(58)【調査した分野】(Int.Cl.,DB名)
【発明の概要】
【発明が解決しようとする課題】
【0004】
この種の容器では、第1剤のうちの一部分を第2剤に接触させてから吐出させることが望まれている。これに対して、特許文献1の二剤混合容器では、使用に際して第1剤および第2剤のほぼ全量同士が接触するため、上記の要求に応えることが難しかった。
また、この種の容器では、第1剤と第2剤とを接触させることで水素を生成し、この水素を含有した液体を吐出させることについての要望があった。
【0005】
本発明はこのような事情を考慮してなされたもので、容器本体内の第1剤のうちの一部分を第2剤に接触させ、水素を含有した液体を吐出可能な吐出容器を提供することを目的とする。
【課題を解決するための手段】
【0006】
上記課題を解決するために、本発明の吐出容器は、液状の第1剤が収容される容器本体と、前記容器本体の口部に装着される有頂筒状の装着キャップと、前記装着キャップに、上方付勢状態で下方移動可能に貫設されたステムを有するポンプと、前記ステムの上端に装着されるとともに、吐出孔が形成された押下ヘッドと、を備え、前記押下ヘッドには、前記第1剤と接触することで水素を発生させる第2剤が収容され、前記吐出孔に連通する収容部と、前記収容部と前記ステムの上端開口部とを連通させる第1連通孔と、が設けられていることを特徴とする。

- **設問**
吐出容器に関する上の文章について、「(58)【調査した分野】(Int.Cl.,DB名)」から「を提供することを目的とする。」までを全部、一字も変えずに書き写してください。

- **収集資料**
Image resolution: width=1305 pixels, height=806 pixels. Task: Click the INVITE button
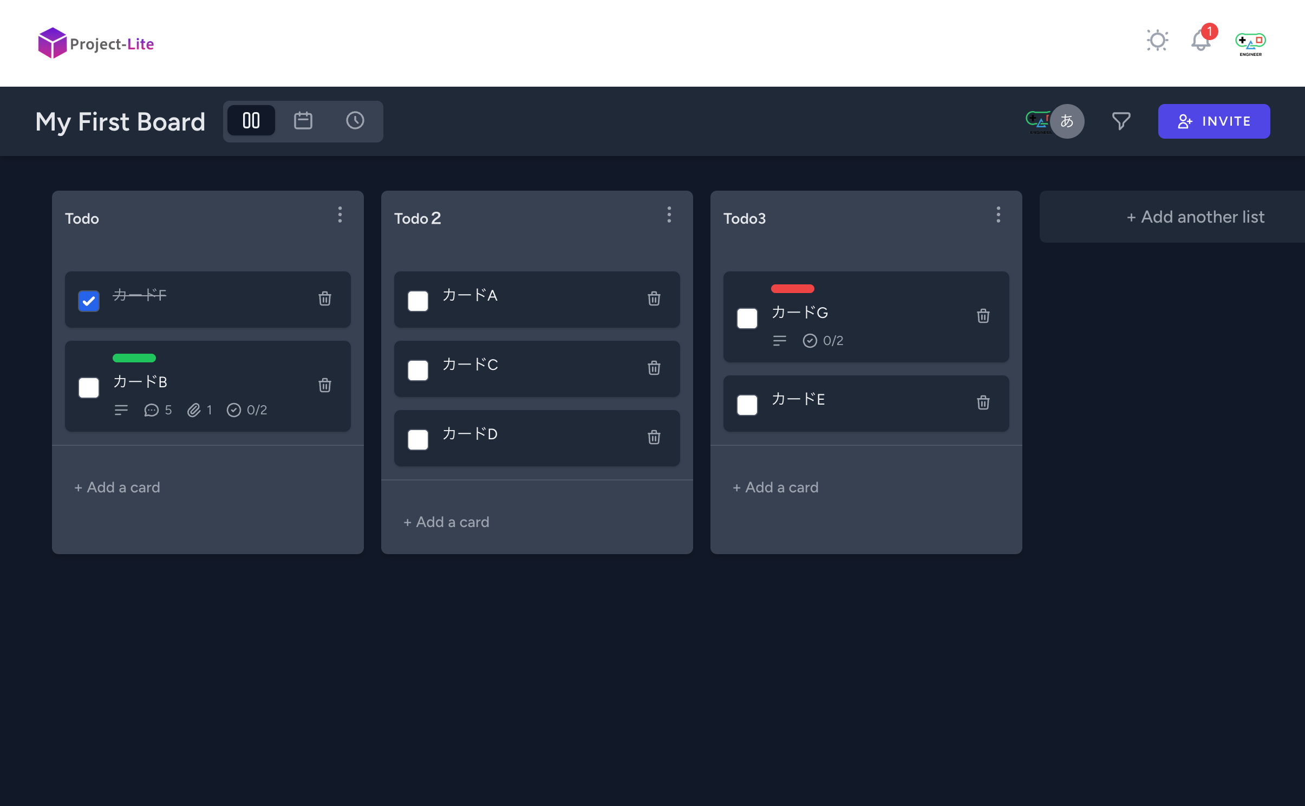click(1213, 121)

- **設問の答え**
(58)【調査した分野】(Int.Cl.,DB名)
【発明の概要】
【発明が解決しようとする課題】
【0004】
この種の容器では、第1剤のうちの一部分を第2剤に接触させてから吐出させることが望まれている。これに対して、特許文献1の二剤混合容器では、使用に際して第1剤および第2剤のほぼ全量同士が接触するため、上記の要求に応えることが難しかった。
また、この種の容器では、第1剤と第2剤とを接触させることで水素を生成し、この水素を含有した液体を吐出させることについての要望があった。
【0005】
本発明はこのような事情を考慮してなされたもので、容器本体内の第1剤のうちの一部分を第2剤に接触させ、水素を含有した液体を吐出可能な吐出容器を提供することを目的とする。